**Goal of the exercise**
The lines from the top of the data down to the line with "Given: Click the camera" should be repeated exactly, both ends included.

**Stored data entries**
⁂
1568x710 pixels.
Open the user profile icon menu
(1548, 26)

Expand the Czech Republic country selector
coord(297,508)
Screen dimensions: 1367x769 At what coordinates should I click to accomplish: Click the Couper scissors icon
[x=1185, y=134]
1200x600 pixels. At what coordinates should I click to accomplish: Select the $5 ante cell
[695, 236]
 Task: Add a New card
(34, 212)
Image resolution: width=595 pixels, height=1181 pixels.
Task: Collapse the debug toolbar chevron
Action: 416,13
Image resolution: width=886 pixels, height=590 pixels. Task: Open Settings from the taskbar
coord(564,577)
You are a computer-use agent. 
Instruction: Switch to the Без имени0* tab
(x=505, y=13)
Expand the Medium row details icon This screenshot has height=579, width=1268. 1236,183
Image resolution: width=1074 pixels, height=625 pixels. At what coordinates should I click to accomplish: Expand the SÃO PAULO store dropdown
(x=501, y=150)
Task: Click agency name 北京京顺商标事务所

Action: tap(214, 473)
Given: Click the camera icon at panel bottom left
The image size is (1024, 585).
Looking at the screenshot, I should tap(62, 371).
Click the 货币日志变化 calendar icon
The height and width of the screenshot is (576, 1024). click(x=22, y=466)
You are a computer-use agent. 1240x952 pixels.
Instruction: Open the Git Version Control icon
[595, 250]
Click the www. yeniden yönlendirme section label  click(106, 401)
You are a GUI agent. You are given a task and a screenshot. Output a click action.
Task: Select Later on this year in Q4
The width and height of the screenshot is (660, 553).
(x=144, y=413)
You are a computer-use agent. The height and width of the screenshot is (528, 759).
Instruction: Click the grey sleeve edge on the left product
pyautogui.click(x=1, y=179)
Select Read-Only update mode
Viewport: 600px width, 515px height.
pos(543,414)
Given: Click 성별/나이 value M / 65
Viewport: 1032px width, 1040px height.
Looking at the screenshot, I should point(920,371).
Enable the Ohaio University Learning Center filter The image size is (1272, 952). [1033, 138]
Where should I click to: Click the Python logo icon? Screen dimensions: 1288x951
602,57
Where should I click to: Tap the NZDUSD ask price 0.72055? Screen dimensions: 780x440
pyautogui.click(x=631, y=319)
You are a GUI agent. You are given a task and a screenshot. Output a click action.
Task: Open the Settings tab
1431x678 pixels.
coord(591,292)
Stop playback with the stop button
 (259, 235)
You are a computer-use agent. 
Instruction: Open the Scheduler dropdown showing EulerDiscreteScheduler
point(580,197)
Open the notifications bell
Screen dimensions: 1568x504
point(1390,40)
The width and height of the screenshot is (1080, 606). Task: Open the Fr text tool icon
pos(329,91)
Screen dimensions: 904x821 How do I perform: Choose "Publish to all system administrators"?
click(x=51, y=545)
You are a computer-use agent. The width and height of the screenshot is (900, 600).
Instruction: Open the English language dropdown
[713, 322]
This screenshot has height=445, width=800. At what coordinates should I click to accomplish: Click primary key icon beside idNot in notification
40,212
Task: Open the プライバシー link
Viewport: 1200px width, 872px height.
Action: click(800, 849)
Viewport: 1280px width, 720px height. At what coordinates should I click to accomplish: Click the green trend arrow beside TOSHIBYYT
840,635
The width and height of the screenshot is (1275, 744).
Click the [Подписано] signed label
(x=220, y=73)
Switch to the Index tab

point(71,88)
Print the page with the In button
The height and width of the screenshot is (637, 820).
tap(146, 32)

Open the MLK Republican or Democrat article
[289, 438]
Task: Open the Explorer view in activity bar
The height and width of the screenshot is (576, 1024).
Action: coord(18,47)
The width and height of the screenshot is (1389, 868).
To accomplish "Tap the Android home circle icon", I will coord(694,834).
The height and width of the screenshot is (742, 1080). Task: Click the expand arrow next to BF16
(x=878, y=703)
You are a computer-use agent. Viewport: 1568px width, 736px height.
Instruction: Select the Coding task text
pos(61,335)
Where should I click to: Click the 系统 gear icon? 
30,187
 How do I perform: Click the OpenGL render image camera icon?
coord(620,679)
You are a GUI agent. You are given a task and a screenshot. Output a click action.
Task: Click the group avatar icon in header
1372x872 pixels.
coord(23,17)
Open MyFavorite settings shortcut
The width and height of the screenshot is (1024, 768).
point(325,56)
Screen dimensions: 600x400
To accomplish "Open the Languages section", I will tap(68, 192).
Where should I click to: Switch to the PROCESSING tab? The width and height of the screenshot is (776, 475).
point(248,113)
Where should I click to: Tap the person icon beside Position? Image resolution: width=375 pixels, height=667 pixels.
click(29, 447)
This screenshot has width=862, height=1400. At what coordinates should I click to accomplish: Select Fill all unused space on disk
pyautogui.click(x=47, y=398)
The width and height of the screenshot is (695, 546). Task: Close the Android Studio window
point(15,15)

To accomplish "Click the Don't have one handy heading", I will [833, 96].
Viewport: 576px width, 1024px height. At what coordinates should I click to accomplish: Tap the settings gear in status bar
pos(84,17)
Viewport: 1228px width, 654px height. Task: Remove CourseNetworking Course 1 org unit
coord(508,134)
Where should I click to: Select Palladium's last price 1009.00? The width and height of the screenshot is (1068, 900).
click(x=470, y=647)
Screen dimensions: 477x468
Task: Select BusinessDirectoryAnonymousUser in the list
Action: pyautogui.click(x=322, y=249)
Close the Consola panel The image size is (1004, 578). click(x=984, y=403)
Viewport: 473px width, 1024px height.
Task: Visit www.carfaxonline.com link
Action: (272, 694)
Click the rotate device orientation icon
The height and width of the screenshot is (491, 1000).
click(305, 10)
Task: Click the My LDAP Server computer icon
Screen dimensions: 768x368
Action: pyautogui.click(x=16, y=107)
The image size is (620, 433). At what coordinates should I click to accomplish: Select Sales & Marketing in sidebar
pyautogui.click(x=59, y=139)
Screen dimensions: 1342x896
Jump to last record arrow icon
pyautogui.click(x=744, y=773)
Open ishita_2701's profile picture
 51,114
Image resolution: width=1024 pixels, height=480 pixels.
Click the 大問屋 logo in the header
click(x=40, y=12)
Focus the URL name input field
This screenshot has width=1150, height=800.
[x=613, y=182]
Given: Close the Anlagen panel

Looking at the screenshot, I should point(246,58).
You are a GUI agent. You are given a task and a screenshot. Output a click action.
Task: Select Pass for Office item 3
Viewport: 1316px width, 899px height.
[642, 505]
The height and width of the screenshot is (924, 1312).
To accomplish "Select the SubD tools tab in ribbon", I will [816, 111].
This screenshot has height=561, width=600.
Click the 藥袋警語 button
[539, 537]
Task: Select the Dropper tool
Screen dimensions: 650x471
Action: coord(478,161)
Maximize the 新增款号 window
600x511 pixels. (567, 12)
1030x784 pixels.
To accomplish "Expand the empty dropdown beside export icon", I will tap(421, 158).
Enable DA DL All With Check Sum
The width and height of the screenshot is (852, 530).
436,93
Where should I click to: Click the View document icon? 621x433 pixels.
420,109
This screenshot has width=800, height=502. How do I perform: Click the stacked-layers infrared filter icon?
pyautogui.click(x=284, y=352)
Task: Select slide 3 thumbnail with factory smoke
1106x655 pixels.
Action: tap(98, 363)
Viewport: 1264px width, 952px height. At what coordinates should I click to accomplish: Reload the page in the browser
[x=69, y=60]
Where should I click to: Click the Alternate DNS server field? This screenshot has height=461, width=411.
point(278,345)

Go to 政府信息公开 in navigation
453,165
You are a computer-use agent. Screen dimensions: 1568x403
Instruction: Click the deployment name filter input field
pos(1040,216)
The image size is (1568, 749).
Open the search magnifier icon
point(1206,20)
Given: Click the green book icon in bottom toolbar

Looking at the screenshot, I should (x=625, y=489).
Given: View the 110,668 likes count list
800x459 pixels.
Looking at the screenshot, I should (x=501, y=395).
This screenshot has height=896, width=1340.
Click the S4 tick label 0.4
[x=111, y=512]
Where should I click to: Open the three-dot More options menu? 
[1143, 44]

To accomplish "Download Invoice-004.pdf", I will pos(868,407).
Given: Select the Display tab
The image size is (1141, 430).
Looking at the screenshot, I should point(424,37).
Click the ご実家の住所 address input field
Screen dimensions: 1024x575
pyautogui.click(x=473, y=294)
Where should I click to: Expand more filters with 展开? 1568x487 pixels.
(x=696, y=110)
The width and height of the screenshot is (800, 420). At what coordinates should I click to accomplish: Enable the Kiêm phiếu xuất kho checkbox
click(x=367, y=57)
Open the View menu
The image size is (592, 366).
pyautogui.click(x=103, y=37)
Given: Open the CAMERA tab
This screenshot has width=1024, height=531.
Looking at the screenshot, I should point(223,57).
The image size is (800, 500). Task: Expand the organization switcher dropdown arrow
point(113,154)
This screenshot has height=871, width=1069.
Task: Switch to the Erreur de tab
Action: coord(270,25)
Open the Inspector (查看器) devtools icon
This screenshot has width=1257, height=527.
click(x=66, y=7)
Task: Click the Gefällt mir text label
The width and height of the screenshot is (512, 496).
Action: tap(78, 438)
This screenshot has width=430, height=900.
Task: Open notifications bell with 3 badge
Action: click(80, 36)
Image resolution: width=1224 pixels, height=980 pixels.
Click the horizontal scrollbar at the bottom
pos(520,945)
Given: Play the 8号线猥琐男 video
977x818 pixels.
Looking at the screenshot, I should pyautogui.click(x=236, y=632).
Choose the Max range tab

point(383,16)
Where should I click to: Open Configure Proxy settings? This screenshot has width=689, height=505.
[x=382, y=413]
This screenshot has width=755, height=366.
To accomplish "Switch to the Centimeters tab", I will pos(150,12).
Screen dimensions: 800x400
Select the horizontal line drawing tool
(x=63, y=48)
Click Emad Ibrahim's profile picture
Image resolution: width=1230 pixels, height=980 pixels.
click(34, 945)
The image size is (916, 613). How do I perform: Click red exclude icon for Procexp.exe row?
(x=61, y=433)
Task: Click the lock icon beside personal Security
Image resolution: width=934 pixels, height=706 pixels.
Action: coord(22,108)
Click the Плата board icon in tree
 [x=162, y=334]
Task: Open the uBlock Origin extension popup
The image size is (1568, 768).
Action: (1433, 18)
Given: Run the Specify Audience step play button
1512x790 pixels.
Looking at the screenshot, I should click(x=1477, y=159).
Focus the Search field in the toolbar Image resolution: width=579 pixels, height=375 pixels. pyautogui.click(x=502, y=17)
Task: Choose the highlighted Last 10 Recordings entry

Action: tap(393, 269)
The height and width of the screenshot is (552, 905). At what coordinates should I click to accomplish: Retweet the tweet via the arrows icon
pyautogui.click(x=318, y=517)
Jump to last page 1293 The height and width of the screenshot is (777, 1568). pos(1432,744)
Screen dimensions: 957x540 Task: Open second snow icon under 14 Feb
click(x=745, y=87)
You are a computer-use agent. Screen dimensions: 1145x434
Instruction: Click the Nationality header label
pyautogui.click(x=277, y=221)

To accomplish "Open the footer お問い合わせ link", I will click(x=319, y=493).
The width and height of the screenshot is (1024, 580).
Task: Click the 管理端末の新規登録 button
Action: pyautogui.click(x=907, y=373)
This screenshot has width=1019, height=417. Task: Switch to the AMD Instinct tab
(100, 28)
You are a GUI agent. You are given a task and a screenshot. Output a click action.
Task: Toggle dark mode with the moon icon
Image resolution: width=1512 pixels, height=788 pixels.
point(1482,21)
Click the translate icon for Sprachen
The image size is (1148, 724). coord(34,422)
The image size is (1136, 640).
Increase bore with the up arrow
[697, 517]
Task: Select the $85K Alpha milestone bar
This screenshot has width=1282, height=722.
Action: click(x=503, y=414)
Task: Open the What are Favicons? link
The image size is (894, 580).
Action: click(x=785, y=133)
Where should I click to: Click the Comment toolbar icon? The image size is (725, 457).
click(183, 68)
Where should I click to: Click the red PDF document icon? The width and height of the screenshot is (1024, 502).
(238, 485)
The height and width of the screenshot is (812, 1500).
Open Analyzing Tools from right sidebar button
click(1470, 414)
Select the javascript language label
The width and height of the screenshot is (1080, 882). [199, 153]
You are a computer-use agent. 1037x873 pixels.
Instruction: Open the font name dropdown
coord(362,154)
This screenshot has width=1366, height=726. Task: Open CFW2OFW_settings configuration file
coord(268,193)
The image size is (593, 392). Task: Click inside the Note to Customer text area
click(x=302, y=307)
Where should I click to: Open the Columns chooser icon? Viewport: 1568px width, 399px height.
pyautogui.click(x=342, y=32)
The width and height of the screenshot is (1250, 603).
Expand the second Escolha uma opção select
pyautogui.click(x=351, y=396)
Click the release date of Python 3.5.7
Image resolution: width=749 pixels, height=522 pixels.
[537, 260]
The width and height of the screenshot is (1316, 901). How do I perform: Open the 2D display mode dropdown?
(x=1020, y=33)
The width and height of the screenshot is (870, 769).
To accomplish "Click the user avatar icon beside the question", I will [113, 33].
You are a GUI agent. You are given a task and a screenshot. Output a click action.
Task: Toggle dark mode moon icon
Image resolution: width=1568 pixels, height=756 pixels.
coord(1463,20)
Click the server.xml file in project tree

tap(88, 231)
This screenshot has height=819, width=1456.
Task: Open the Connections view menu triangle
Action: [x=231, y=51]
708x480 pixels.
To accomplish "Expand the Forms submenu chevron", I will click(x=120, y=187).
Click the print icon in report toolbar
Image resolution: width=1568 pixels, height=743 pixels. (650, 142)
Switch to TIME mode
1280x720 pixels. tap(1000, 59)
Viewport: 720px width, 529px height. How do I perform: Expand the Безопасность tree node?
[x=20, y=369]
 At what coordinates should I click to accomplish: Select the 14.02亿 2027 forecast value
⁂
**Answer section**
1568x710 pixels.
Open the user profile icon menu
(1548, 26)

Expand the Czech Republic country selector
coord(297,508)
Screen dimensions: 1367x769 At what coordinates should I click to accomplish: Click the Couper scissors icon
[x=1185, y=134]
1200x600 pixels. At what coordinates should I click to accomplish: Select the $5 ante cell
[695, 236]
 Task: Add a New card
(34, 212)
Image resolution: width=595 pixels, height=1181 pixels.
Task: Collapse the debug toolbar chevron
Action: 416,13
Image resolution: width=886 pixels, height=590 pixels. Task: Open Settings from the taskbar
coord(564,577)
You are a computer-use agent. 
Instruction: Switch to the Без имени0* tab
(x=505, y=13)
Expand the Medium row details icon This screenshot has height=579, width=1268. 1236,183
Image resolution: width=1074 pixels, height=625 pixels. At what coordinates should I click to accomplish: Expand the SÃO PAULO store dropdown
(x=501, y=150)
Task: Click agency name 北京京顺商标事务所

Action: tap(214, 473)
Given: Click the camera icon at panel bottom left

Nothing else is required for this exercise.